Creating a Well-Architected VPC
So this is the first in my posts walking through how to deploy a solution in AWS. Hopefully you find it useful as VPCs are the foundation for private and secure networking in AWS and an area many struggle. This guide is designed to ensure that your VPC deployments can be Well-Architected and provide a base level of network security but is only one option for VPC layout. While it will meet a vast majority of workloads you might want to review the structure and reduce, or increase, the number of subnets as well as other components.
I will not go into CloudFormation templates structure, unless required, or deployment method. However, all templates are designed to be able to manually uploaded via the console and applied consecutively or the individual template you wish to deploy.

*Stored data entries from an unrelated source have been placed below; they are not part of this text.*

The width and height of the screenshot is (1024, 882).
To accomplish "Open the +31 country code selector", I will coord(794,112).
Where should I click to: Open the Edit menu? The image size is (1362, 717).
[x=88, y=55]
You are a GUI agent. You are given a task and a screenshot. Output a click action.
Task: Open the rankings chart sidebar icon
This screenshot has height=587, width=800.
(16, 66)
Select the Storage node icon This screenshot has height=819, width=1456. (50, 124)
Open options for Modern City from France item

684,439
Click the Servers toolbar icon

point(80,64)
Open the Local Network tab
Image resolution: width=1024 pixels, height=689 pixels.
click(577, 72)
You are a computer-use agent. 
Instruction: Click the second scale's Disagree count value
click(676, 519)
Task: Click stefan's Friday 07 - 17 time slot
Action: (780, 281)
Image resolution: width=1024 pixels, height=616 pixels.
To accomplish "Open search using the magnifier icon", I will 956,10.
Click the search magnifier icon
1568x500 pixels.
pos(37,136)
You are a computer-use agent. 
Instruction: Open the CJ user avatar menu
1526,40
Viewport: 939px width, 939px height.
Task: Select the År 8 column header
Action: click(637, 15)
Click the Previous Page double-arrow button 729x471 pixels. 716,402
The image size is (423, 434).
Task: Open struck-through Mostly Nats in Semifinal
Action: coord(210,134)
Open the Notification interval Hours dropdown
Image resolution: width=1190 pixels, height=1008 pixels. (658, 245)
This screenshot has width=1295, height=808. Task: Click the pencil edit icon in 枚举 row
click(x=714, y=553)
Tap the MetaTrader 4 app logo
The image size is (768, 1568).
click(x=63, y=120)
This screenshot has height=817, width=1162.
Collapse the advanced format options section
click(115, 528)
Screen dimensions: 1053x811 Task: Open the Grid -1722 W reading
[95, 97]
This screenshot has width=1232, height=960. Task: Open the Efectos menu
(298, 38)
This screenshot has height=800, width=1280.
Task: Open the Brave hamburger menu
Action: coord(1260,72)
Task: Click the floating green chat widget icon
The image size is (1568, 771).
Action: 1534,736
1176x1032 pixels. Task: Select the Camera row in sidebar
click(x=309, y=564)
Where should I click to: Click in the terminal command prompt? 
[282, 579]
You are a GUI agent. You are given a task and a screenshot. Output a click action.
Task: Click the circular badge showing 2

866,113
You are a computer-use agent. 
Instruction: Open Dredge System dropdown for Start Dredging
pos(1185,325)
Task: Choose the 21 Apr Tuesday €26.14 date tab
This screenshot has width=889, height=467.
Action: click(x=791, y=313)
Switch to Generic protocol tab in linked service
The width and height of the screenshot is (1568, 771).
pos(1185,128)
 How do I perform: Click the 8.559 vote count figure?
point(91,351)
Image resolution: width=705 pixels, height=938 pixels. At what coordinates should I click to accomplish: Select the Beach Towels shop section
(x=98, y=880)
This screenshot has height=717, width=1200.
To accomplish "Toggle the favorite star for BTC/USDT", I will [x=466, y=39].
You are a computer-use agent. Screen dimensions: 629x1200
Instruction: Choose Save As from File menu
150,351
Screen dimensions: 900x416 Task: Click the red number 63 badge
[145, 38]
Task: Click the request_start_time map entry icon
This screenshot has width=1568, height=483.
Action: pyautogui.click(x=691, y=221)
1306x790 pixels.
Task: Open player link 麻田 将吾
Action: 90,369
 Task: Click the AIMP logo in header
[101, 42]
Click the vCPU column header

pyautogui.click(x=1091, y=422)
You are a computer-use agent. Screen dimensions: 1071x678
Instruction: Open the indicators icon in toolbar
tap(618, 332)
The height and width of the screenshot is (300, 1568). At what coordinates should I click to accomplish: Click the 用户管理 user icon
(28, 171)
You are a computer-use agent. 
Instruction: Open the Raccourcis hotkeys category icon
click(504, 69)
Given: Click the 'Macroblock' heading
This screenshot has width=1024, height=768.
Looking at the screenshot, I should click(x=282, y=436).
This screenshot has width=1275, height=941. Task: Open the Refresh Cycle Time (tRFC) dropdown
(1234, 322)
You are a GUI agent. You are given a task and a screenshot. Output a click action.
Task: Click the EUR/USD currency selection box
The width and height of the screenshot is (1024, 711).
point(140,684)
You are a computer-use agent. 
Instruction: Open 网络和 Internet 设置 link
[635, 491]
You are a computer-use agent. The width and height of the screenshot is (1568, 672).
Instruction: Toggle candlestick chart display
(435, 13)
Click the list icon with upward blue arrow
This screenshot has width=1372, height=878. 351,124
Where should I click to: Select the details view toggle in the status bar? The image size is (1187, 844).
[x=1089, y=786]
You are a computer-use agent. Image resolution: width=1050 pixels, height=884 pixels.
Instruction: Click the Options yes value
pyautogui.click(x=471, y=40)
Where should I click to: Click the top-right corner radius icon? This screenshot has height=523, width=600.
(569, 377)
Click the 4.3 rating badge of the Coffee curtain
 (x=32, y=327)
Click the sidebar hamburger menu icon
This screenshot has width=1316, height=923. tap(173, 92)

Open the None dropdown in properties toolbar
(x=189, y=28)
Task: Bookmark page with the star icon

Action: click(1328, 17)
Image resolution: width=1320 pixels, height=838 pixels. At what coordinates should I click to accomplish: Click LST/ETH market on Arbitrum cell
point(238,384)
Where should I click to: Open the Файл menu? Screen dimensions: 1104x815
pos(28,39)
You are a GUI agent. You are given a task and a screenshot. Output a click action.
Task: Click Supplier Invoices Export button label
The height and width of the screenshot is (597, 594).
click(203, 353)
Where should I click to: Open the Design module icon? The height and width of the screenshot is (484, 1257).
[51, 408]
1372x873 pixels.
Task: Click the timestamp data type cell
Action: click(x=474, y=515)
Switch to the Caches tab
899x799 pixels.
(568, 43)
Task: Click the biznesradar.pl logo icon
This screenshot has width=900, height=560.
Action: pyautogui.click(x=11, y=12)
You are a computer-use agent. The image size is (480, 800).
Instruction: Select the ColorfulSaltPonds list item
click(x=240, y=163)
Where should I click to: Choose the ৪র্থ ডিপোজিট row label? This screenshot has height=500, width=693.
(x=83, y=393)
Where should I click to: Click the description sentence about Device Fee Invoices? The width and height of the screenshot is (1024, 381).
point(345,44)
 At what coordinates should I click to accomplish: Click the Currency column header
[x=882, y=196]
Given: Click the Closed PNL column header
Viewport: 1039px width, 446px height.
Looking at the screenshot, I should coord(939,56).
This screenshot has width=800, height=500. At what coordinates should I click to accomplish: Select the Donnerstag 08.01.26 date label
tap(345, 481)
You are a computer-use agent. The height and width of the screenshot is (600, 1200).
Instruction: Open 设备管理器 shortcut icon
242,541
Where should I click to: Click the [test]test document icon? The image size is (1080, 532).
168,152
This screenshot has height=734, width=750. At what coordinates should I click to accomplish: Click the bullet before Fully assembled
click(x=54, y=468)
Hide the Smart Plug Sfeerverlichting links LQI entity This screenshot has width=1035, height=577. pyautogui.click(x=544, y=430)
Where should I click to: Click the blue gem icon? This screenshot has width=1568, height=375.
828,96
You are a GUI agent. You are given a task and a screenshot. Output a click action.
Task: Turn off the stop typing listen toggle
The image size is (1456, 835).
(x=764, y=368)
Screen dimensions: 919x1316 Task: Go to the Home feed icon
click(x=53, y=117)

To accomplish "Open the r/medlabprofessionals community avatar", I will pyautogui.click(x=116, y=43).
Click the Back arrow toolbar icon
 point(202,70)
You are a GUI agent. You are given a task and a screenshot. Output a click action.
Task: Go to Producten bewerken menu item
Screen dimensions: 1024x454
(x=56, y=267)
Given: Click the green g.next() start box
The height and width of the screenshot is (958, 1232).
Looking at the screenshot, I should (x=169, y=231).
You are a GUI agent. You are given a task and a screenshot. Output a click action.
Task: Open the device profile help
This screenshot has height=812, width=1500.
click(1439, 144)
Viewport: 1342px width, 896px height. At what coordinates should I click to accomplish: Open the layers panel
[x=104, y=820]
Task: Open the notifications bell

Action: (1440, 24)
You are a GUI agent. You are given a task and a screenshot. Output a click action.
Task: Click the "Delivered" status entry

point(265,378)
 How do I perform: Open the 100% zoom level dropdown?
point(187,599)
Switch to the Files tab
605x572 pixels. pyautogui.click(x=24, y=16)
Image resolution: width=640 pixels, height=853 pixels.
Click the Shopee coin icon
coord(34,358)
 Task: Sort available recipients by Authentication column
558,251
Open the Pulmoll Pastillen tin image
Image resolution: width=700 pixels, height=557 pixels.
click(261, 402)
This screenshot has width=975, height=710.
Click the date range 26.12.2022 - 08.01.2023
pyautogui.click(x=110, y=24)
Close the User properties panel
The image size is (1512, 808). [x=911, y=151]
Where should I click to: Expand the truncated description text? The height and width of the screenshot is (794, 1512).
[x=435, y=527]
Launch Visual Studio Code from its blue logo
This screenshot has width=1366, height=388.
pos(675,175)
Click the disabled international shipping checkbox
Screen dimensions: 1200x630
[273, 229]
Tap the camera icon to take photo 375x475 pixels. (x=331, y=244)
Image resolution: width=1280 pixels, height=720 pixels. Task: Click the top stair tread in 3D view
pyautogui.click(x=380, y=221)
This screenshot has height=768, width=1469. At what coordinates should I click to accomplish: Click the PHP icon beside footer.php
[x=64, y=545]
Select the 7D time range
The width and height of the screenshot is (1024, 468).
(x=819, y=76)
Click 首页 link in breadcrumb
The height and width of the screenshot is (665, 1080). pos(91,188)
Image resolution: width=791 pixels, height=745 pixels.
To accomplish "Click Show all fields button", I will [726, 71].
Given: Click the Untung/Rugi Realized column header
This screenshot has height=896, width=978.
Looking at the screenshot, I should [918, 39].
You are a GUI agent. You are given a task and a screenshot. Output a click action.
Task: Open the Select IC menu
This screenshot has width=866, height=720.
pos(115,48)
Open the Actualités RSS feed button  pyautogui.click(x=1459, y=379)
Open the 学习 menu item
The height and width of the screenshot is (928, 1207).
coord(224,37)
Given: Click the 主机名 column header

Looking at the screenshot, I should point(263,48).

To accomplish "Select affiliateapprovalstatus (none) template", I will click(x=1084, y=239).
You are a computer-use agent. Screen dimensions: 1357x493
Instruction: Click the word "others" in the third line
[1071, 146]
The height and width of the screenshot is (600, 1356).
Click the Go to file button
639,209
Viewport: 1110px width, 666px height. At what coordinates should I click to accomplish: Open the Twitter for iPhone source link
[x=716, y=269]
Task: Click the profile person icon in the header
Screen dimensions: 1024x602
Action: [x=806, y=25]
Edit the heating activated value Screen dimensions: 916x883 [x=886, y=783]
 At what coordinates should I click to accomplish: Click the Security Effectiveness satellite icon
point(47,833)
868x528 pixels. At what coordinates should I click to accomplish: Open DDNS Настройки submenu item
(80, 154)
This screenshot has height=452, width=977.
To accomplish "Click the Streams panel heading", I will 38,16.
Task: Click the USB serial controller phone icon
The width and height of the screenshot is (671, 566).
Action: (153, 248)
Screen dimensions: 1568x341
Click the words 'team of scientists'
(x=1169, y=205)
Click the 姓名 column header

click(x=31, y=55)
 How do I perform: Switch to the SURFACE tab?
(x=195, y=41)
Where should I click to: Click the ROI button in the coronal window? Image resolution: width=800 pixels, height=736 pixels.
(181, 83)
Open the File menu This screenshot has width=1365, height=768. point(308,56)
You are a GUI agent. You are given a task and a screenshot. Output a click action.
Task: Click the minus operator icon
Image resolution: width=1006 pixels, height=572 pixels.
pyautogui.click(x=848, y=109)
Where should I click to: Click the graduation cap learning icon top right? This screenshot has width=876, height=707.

All code for this project can be found at my git organisation under the VPC 101 repository myawsrocks/vpc101.
What you'll create:
This solution will create the following topology with the option for a single (reduced redundancy) NAT Gateway. In addition we will enable encrypted VPC Flow logs that are stored in CloudWatch and S3. Generally the S3 bucket would be in a central security account but for our purpose we will create and secure it in the same account.
Well go through the each of the following steps with each step representing a unique CloudFormation template that you can deploy from my repo.
- Create an empty VPC with an IPv4 CIDR range.
- Create an IPv6 CIDR range and associate to the VPC.
- Create 9 private subnets with IPv4 and IPv6 IP ranges allocated.
- Create private route tables and associate to the private subnets.
- Enable VPC Flow Logs and send to encrypted S3 Bucket and CloudWatch Log Group:
- Deploy VPC Endpoints for common AWS Services.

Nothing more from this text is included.